I really don’t appreciate my church pulling such a double standard on its gay and lesbian children who just want to serve God.

The Career Path of the Past

Oh, speaking of. My original career idea was, perhaps as a shock to a few people who know how much of a nervous wreck I am in public speaking, to become a pastor in the UMC.

That was before I realized and accepted that I’m gay. In all honesty, I very much freaked out about my then-potential future as a gay clergy member in the UMC. Eventually, more due in part to changing career interests more than my sexuality, I lost interest in pursuing that path.

My anxiety about the future was actually so bad at one point that I considered leaving the UMC for another denomination, such as the Episcopalian or UCC denominations. However, thanks to God showing me daily how much sincere love my fellow Methodists have for me, both in my hometown and college town churches, I’ve chosen to stay, at least for a while longer.

Without any attempt on my part to come across as spiteful, after today’s decision against Rev.
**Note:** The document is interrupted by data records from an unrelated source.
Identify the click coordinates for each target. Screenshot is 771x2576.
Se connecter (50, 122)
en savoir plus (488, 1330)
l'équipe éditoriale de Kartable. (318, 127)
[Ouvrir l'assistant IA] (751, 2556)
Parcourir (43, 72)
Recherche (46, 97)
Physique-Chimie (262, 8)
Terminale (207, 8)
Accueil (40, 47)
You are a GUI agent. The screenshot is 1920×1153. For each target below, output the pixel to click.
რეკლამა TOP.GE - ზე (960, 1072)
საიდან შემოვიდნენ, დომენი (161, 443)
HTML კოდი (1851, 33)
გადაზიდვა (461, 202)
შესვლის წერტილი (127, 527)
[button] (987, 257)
Oliveto, I don’t regret my decision to ditch the idea of becoming a clergy member in the UMC. If my sexuality alone is enough to disqualify me from becoming a leader for God, then I’d rather avoid the notion entirely.

Going Forward

This denomination will now, as a whole, have to face the real consequences that are bound to come from this reaffirmation of extraneous church law that has caused so much harm since its creation in 1972. It’s likely that the LGBTQ youth in this church will see little reason to stay in the denomination, when time and time again, we’ve been told that we are essentially “incompatible” with the teachings of God.

Rev. Karen Oliveto is a hero in my eyes for bravely facing the severe opposition to her ordination as bishop, opposition that apparently began the same day she was ordained. She refused to crumble under the constant legalistic furor that surrounded her daily, which was and still is centered around the love she has for another God-fearing woman.

I admire her for her apparent ability to treat Dixie Brewster (the woman who initially started the complaint against Rev. Oliveto’s ordination) and her opponents with love and grace in this situation. In her, I see Christian maturity and compassion that I struggle to show when I’m faced with disdainful individuals who look down on me because of my sexuality.

For the sake of true Christian integrity and mercy towards one’s opponents following this outcome, I sincerely hope that Mrs. Brewster, along with all those who pushed for Rev. Oliveto to be disqualified as a bishop, will be kept safe from any and all hateful responses that others might wish to take against them. Clearly, I don’t respect the choice they made, nor do I have any respect for their apparent stance on gay clergy in the UMC, but none of that warrants hatred.

That being said, my patience with this denomination’s archaic perceptions of LGBTQ people has withered away, and I will continue to pray for justice to be done. I know that there are sincere talks about a schism occurring in the UMC, just as other denominations have suffered already. Truly, it would be bitter irony if the United Methodist Church eventually splits over LGBTQ issues. Then again, it happened once in the past, over slavery. Perhaps it’s meant to happen one more time. Only God knows.

My heart and prayers go out to Rev. Oliveto and her partner, Robin Ridenour as they struggle to process the court’s decision.